Goal of the exercise: Please return exactly the lines from the one containing "Where should I" through the end of the records, including both.

Stored records:
========

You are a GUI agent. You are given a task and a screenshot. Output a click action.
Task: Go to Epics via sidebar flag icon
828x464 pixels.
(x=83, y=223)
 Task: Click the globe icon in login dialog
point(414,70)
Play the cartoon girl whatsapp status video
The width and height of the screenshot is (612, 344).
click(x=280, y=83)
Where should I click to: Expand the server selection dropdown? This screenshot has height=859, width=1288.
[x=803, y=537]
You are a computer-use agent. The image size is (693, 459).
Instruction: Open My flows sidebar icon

========

Problem solution:
Where should I click to: Expand the server selection dropdown? This screenshot has height=859, width=1288.
[x=803, y=537]
You are a computer-use agent. The image size is (693, 459).
Instruction: Open My flows sidebar icon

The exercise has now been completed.